Just like us, our four-legged friends show their true character when they feel most comfortable in the home environment. Our pets evolve the most as they become closer to us, their pawrents, as we help them gain more confidence with time. From a puppy to an adult – here we look at the common stages of changes in personality over the course of our dog’s lifetime.
For the first few weeks a puppy is very much dependent on their mum – and rightly so. There is so much to learn; the puppy will experience exciting days of developing sight, smell, hearing and even regulating their body temperature.
Usually, any time after 8 weeks is the time when a puppy can separate from their mum. As anxious as this moment may be for both the mum and the puppy, this time is also best for making the transition easier for the pet. At 8 weeks, a puppy is fully aware of their surroundings, however, they still need a maternal figure. As a result, they tend to form a strong bond with us more quickly. At this stage, our puppy becomes very curious to learn about their new surroundings, pick their favourite spot, and to be potty trained.
The especially lucky puppies also get introduced to our Naturo Grain Free Puppy trays.
Adolescence in Dogs
Once a dog becomes more comfortable with their home, the fun begins! Just like us in our teenage years, a dog often is tempted to show teenage tantrums. Depending on how well their teeth have been sharpened, our dogs tend to make themselves at home and help us modify the furniture, or even get rid of unneeded cushions.
Often, they will make us aware that their bed is uncomfortable, with too much fluff inside the case, to the point they will completely sacrifice their bed! At their adolescent stage, a dog is already a DIY expert – making all the adjustments themselves. These refurbishments often depend on the number of seconds a puppy has been left alone unsupervised for – even if for a couple of minutes!
Sometimes our already-potty-trained dog could start marking their favourite spots again. However, as pawrents we should understand our adolescent pet by providing gentle training. If you are concerned about any behaviour, you should always consult your trusted vet.
“It wasn’t me, it was the cat”
Into adulthood, tantrums become rarer of an occasion as our dog grows older, which means they require less supervision. At this stage, our dogs have already built a very strong connection with us, feel safe, and playful. Dogs tend to get used to our lifestyle and enjoy their daily routine, be it multiple walks, playtime, and of course, meal time (psst – check out our full Naturo Dog Food Range). As our dog fully develops, they enjoy activities stimulating them both mentally and physically, but of course, a nice nap as well.
At this life stage, with the timing depending on the breed, our four-legged friends tend to prefer a little more relaxed daily routine. They still enjoy their daily walks but may gently suggest that a little slower and shorter walk would be more enjoyable. Senior Dogs will often also let us know that a little more beauty sleep is desirable overnight (or during the day!).

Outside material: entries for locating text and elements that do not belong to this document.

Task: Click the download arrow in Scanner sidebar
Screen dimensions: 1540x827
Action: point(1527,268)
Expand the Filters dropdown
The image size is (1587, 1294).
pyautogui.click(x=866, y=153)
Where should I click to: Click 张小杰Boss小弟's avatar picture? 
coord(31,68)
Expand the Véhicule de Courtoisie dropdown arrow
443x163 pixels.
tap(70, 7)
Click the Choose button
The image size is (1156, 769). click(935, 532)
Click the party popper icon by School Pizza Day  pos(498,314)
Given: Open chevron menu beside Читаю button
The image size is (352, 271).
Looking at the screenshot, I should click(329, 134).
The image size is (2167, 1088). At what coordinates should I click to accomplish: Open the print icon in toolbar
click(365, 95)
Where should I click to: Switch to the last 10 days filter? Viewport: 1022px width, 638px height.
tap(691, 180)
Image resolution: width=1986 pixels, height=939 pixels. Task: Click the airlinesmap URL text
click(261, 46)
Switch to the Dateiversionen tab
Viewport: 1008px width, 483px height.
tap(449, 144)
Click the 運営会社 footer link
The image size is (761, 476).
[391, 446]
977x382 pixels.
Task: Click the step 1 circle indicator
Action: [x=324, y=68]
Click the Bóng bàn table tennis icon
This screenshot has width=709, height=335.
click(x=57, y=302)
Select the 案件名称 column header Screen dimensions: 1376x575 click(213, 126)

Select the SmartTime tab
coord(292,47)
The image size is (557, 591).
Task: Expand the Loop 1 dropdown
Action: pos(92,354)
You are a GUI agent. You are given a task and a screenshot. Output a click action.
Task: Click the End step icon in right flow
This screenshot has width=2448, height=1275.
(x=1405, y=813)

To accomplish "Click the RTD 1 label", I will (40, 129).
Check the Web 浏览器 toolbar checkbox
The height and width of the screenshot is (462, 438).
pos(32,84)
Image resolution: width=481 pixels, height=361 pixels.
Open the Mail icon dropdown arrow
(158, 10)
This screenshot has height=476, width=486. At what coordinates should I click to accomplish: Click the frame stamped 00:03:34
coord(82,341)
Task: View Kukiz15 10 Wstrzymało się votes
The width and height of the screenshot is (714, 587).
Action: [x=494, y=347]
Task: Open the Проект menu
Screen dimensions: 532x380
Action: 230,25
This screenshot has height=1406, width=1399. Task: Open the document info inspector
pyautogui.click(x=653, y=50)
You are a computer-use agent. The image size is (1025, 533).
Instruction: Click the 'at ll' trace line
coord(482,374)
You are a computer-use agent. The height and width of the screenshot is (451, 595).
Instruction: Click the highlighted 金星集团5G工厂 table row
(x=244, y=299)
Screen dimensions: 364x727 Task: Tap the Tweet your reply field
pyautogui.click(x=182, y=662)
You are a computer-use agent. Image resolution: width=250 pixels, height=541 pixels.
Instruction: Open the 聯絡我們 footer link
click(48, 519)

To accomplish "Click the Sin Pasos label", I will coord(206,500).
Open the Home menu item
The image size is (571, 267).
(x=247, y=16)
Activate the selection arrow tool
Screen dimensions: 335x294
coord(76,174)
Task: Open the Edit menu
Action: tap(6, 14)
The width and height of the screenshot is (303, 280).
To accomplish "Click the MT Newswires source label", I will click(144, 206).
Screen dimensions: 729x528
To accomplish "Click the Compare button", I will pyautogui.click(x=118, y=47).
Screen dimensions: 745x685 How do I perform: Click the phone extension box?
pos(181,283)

After a long period of pawrenting, we often tend to notice even a slight change in our pet’s behaviour. Therefore, more frequent check-ups with the vet are very reasonable if our Senior Dog’s behaviour suddenly changes. You will also need to consider a change in diet. Our Senior Dog Food has added Glucosamine and Chondroitin to support aging bones and joints. However, seniorhood does not mean our dog has lost their spirit and will often let their hair down in a game of fetch!
“Someone say fetch??”
As our four-legged friends move through different stages of life, they develop a unique character, just as their pawrents. These traits are affected by nature and nurture but it is difficult to tell how much impact each factor has on different personality traits. However, no matter which one dominates the other, our life and theirs becomes unspeakably more fulfilled.